### Problem requirements
Give back all of the records, exactly and completely.
:: Task input
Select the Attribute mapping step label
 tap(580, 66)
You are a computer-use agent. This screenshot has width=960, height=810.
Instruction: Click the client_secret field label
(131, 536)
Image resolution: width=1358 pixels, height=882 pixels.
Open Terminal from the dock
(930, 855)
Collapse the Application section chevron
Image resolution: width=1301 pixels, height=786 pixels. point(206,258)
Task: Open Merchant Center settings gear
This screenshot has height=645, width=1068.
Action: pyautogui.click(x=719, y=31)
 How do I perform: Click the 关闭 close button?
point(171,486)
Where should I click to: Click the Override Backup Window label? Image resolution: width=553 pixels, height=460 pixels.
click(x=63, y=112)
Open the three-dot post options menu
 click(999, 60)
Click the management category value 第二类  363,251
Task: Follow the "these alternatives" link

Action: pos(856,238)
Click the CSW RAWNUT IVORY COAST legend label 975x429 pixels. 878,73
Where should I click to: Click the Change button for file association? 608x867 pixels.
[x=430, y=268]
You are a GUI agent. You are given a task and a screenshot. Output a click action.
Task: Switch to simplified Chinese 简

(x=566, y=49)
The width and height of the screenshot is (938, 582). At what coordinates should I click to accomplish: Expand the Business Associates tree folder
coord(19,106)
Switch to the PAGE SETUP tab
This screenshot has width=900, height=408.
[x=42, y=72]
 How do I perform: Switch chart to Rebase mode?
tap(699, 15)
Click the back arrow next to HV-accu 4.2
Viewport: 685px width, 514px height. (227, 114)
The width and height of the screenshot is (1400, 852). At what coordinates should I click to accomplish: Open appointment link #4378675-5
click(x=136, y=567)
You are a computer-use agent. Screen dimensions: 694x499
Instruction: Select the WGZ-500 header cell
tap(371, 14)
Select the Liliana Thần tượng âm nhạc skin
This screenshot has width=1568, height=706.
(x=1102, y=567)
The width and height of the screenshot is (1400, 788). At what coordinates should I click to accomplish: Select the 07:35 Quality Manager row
::::
### Exercise result
Select the Attribute mapping step label
 tap(580, 66)
You are a computer-use agent. This screenshot has width=960, height=810.
Instruction: Click the client_secret field label
(131, 536)
Image resolution: width=1358 pixels, height=882 pixels.
Open Terminal from the dock
(930, 855)
Collapse the Application section chevron
Image resolution: width=1301 pixels, height=786 pixels. point(206,258)
Task: Open Merchant Center settings gear
This screenshot has height=645, width=1068.
Action: pyautogui.click(x=719, y=31)
 How do I perform: Click the 关闭 close button?
point(171,486)
Where should I click to: Click the Override Backup Window label? Image resolution: width=553 pixels, height=460 pixels.
click(x=63, y=112)
Open the three-dot post options menu
 click(999, 60)
Click the management category value 第二类  363,251
Task: Follow the "these alternatives" link

Action: pos(856,238)
Click the CSW RAWNUT IVORY COAST legend label 975x429 pixels. 878,73
Where should I click to: Click the Change button for file association? 608x867 pixels.
[x=430, y=268]
You are a GUI agent. You are given a task and a screenshot. Output a click action.
Task: Switch to simplified Chinese 简

(x=566, y=49)
The width and height of the screenshot is (938, 582). At what coordinates should I click to accomplish: Expand the Business Associates tree folder
coord(19,106)
Switch to the PAGE SETUP tab
This screenshot has width=900, height=408.
[x=42, y=72]
 How do I perform: Switch chart to Rebase mode?
tap(699, 15)
Click the back arrow next to HV-accu 4.2
Viewport: 685px width, 514px height. (227, 114)
The width and height of the screenshot is (1400, 852). At what coordinates should I click to accomplish: Open appointment link #4378675-5
click(x=136, y=567)
You are a computer-use agent. Screen dimensions: 694x499
Instruction: Select the WGZ-500 header cell
tap(371, 14)
Select the Liliana Thần tượng âm nhạc skin
This screenshot has width=1568, height=706.
(x=1102, y=567)
The width and height of the screenshot is (1400, 788). At what coordinates should I click to accomplish: Select the 07:35 Quality Manager row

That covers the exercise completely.